No rotativo, o consumidor pode optar por adiar parte da fatura para o mês seguinte, pagando apenas um valor mínimo. Como os juros são elevados, muita gente acaba não conseguindo quitar a dívida.
“Nosso foco é o crédito rotativo. Tenho o compromisso dos bancos de que essa mesa de negociação tem prazo para terminar”, afirmou Haddad, referindo-se ao grupo de trabalho criado para tratar a questão. Participam do grupo representantes do ministério da Fazenda, do Banco Central, da Federação Brasileira dos Bancos (Febraban) e do Instituto para o Desenvolvimento do Varejo (IBV).
O grupo estabeleceu o prazo de 90 dias para apresentar uma proposta, que pode incluir o fim do rotativo. As negociações envolvem também o diálogo com o Congresso sobre o assunto, uma vez que existe, na Câmara, um Projeto de Lei tratando do assunto. O grupo de trabalho, segundo Haddad, mantém conversas com tanto com o autor do PL, Elmar Nascimento (União-BA) e com o relator, deputado Alencar Santana (PT-SP).
O tema do parcelamento sem juros foi colocado em público na quinta-feira da semana passada, quando o presidente do Banco Central, Roberto Campos Neto, falando em sessão no Senado, afirmou que, além do rotativo, seria necessário resolver o parcelamento em muitas vezes sem juros, que aumenta o risco dos bancos. A ideia, segundo ele, seria criar mecanismos para “desincentivar” o parcelamento sem juros em prazos tão longos.

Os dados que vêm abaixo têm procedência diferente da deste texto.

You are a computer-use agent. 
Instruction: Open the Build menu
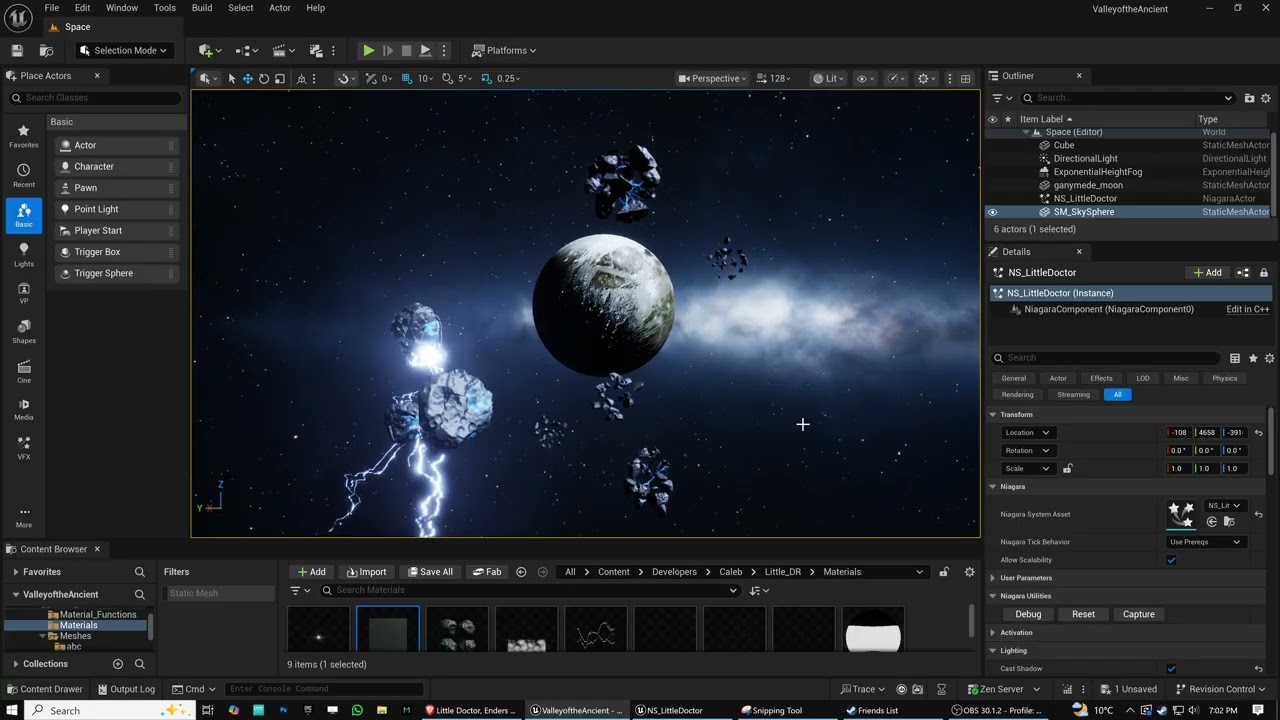pos(202,8)
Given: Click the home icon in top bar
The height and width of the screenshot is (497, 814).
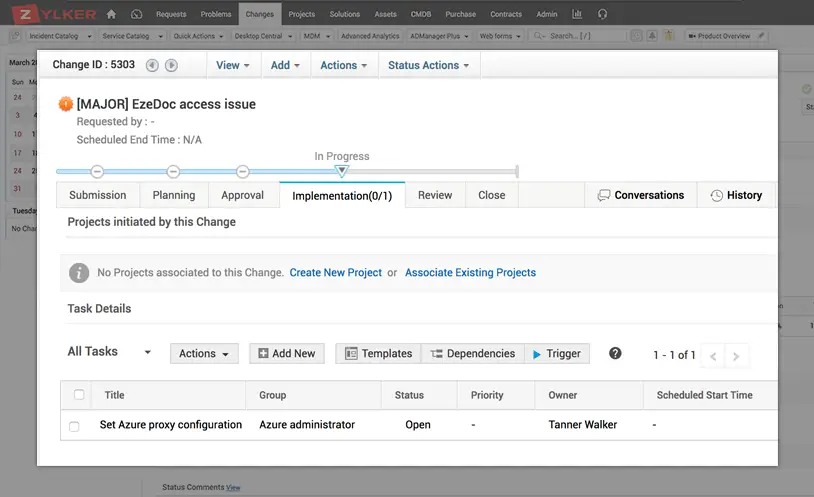Looking at the screenshot, I should [111, 14].
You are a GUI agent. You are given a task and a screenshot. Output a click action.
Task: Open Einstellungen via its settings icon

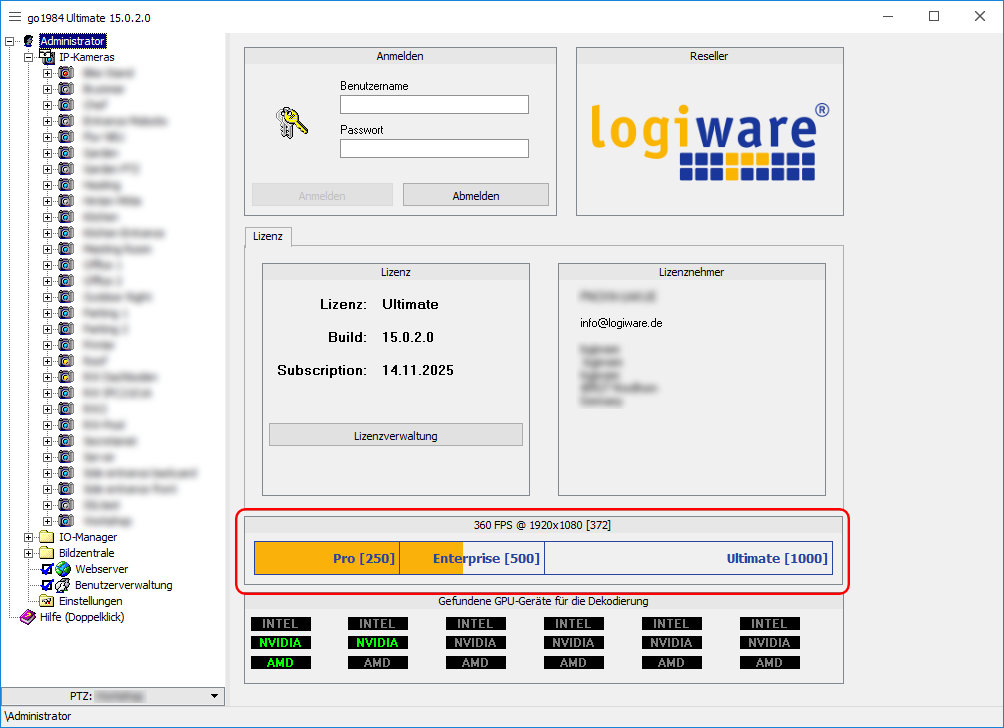point(47,601)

“A gente tem um parcelado sem juros, que ajuda muito o comércio, que ajuda muito a atividade, mas que tem aumentado muito o número de parcelas, de três para cinco, para sete, para nove, para onze. Hoje, o prazo médio são 13 parcelas. Então, é como se fizessem um financiamento de longo prazo sem juros”, comentou Campos Neto.
Nesta segunda-feira, Haddad afirmou que prefere não misturar os dois assuntos. “O rotativo afeta muito a vida das pessoas e o parcelado sem juros responde hoje por 70% das compras feitas no comércio. Então, temos que ter muito cuidado para não afetar as compras no comércio, e não gerar outro problema para resolver o primeiro”, ponderou o ministro. “Nós herdamos uma taxa de juros absurda do rotativo e vamos ter que equacionar, mas isso não passa por prejudicar o consumidor que está pagando as suas contas em dia”, completou o ministro.

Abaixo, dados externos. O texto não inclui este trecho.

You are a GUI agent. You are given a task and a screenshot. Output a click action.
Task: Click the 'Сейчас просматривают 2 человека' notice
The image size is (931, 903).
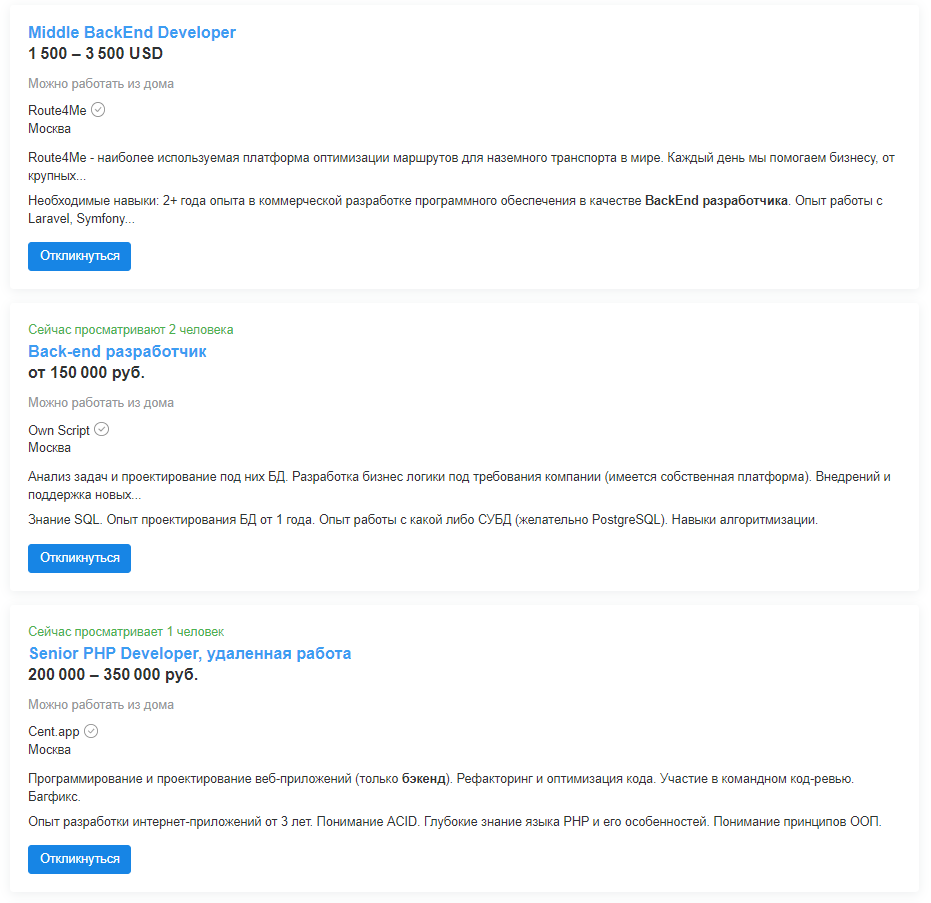point(131,330)
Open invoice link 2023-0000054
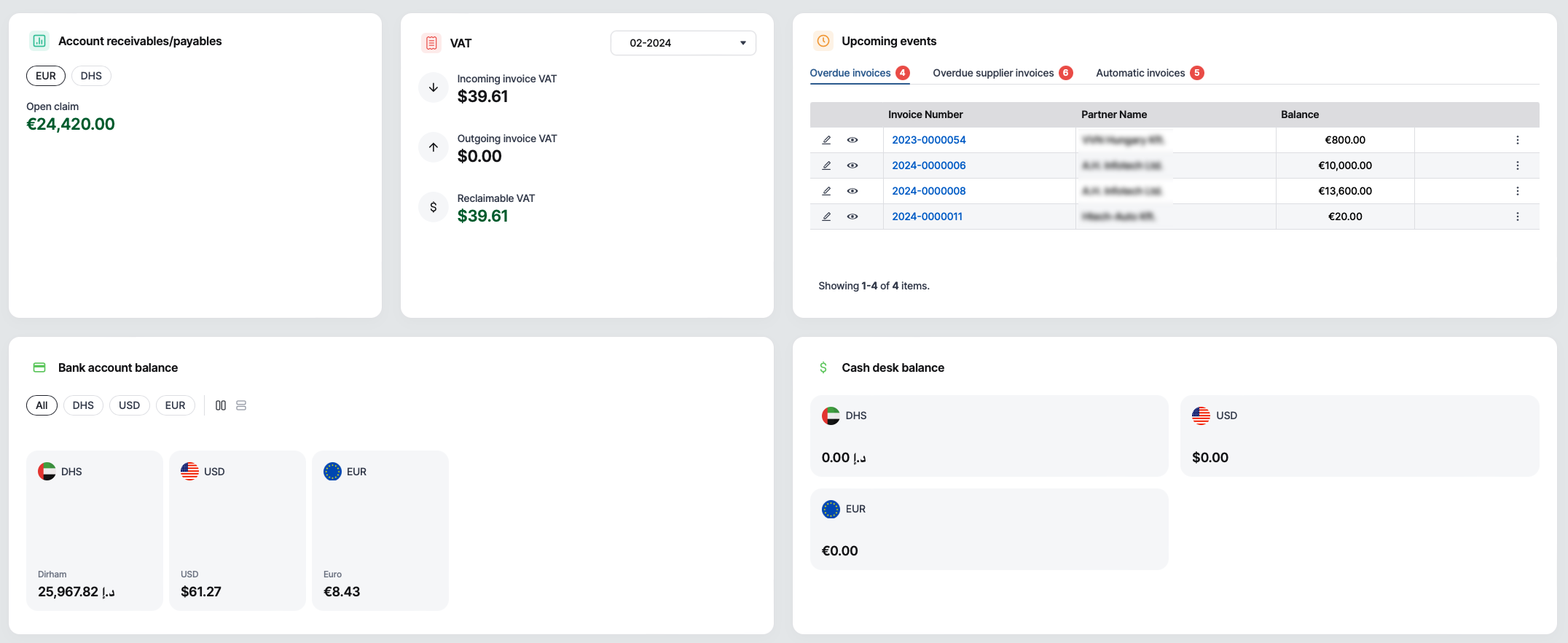1568x643 pixels. pos(928,140)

A questão do rotativo e do parcelamento divide também entidades do mercado financeiro. A Federação Brasileira de Bancos (Febraban) e a Associação Brasileira de Internet (Abranet) abriram uma polêmica sobre os juros exagerados do cartão de crédito.
Enquanto a Febraban justifica que um dos motivos de os juros do cartão serem tão altos é o parcelamento sem juros — uma “distorção do mercado brasileiro” —, a Abranet defende a operação e ressalta que o parcelamento é responsável por 10% do Produto Interno Bruto (PIB) do país. Ontem, Campos Neto teve reunião a porta fechadas com representantes do setor financeiro para tratar do assunto.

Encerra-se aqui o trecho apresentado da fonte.